Here’s another example of Toyota’s deep sense of responsibility to the community, from a conversation I had with Cuneo:
Dennis: “I just got a note two days ago from one of our Senior Managing Directors in Japan about odor complaints from a couple of homeowners who lived close to our Georgetown [Kentucky] plant. These houses were close to the plant and should have been purchased when we originally built the plant. Recently we set aside some money to buy those houses. The homeowners were using the odor complaints as negotiating leverage. Once the news of odor complaints reached Japan, we received a note from a Senior Managing Director asking us what we planned to do about the complaints. Our policy is zero violations—this was simply a complaint to gain negotiating leverage. So I had to explain the difference between a complaint and a violation.”
Jeff: “That’s a couple of houses?”
Dennis: “Yeah, two houses.”
Jeff: “Two houses and the Managing Directors write a letter?”

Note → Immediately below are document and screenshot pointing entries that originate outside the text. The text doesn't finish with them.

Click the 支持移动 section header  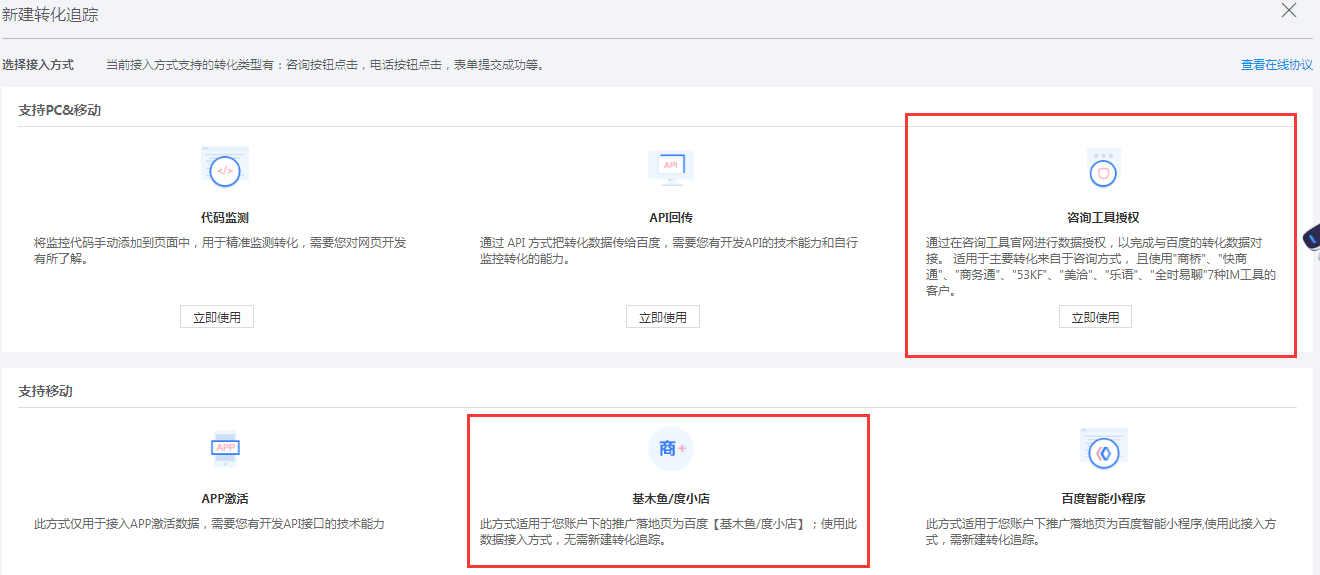click(45, 391)
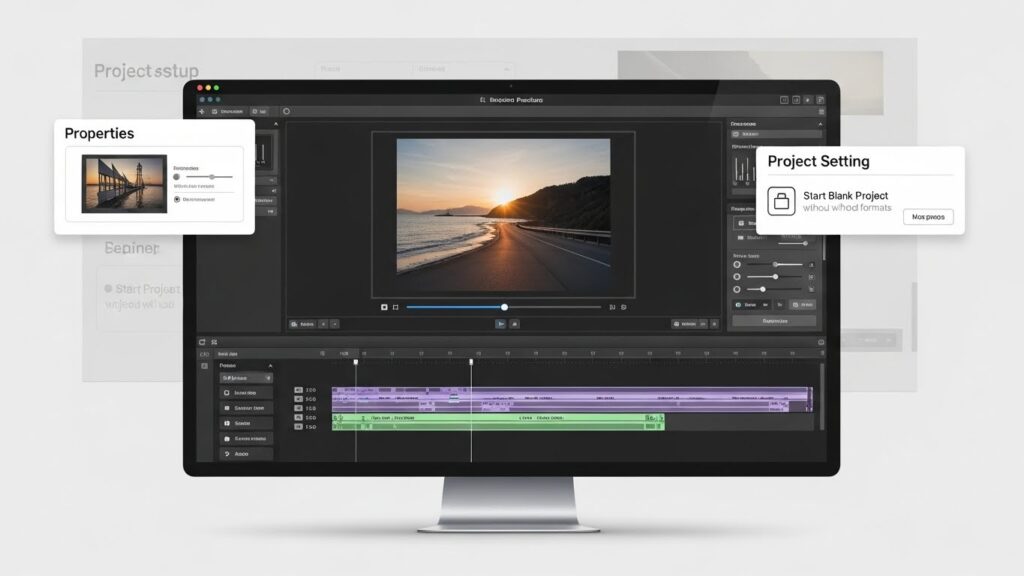Click the loop playback icon right of the scrubber
Screen dimensions: 1024x576
click(622, 307)
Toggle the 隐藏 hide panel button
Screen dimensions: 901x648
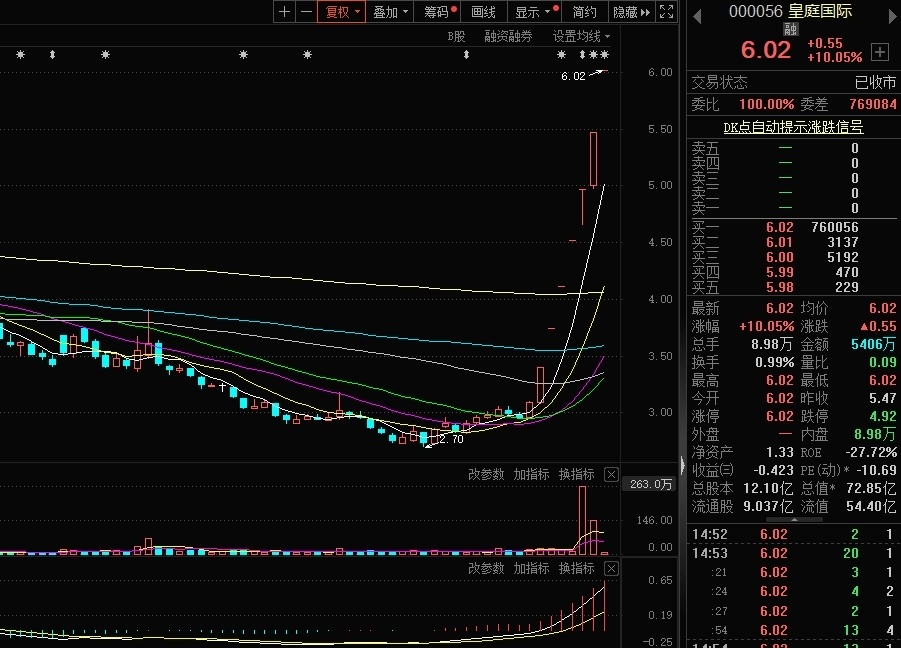(632, 11)
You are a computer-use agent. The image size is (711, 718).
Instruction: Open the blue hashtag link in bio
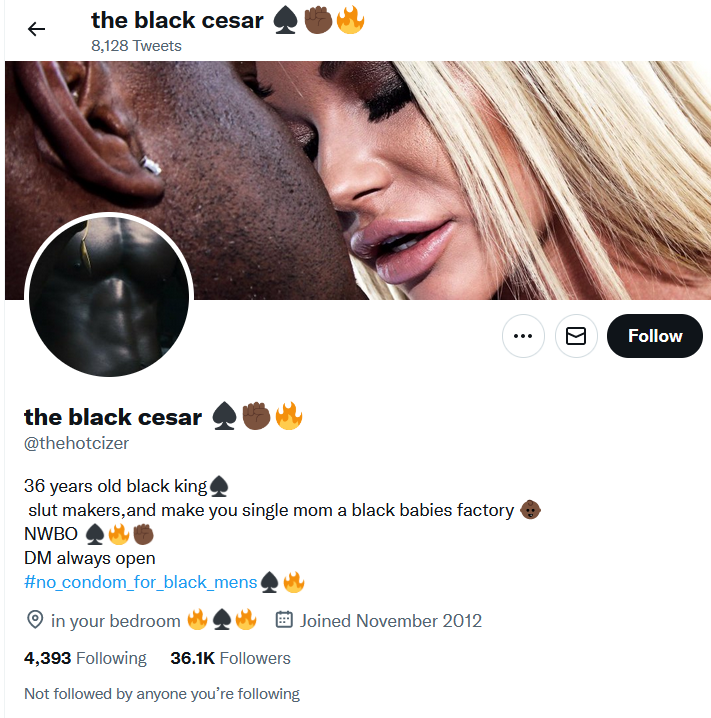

Dennis: “Two guys are really complaining ’cause they want to get a higher price for their property. So I have a senior managing director writing us a note saying, ‘Here’s our policy: zero violations.’ I mean, what’s that tell you?”
Jeff: “I can throw out a number of hypotheses. One is that to some degree that is Japanese. The Japanese are very concerned about harmony, disharmony. To some degree there’s almost a paranoia about any problem in the United States because of potential tensions with the government. On the other hand, I could attribute it to more of a value system. Where do you think it falls out there?”
Dennis: “Value system. Of course, you want to avoid regulatory and legal issues, but this goes more to the value system. We, Toyota, have made this commitment to the environment. Our policy is zero violations. That’s one of our eight global performance indicators, along with quality, productivity, etc.”
You may question the purity of Toyota’s motives. Surely a Japanese company that has penetrated such a major part of the U.S. market had to be concerned about political repercussions of any negative publicity. But Toyota’s zero violations policy goes beyond purely political motives. Toyota executives really try to do the right thing.